Ese Abraham Lincoln aterido de frío en su cabaña de madera, pero reconfortado en la seguridad de que un día regirá los destinos de esa grande y joven nación y la salvará de su desmembramiento.
Ese Albert Einstein aburrido en la oficina de patentes de Berna, haciendo ecuaciones -porque no había sudokus- y empezando a sospechar que esas cuentas ociosas le están llevando a algo muy gordo, pero no tiene a nadie con quien compartirlo, salvo el bostezante bedel, al que le queda una semana para jubilarse.

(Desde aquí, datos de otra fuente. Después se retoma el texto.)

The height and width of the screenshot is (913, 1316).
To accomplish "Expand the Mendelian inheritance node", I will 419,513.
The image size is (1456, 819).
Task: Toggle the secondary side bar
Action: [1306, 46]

Ese Francisco Franco que soporta, apretando los dientes, las burlas de los niños que se ríen de su aflautada voz, mientras él piensa: "Reíd, cabrones, reíd, que cuando la político-social vaya a visitaros no os hará tanta gracia".
Ese Nacho Vidal que, en pleno furor adolescente, admirando su fenomenal verga mientras se la sacude a dos manos, se propone follarse hasta los desagües de las jardineras, y hacerse rico y famoso con ello.
Ese Camilo José Cela que, cuando empieza a leer a los clásicos y a dejarse poseer por el suave embrujo de la letra impresa, se dice para sí: "Algún día aborberé un litro de agua por el culo, y me tiraré pedos en la Real Academia".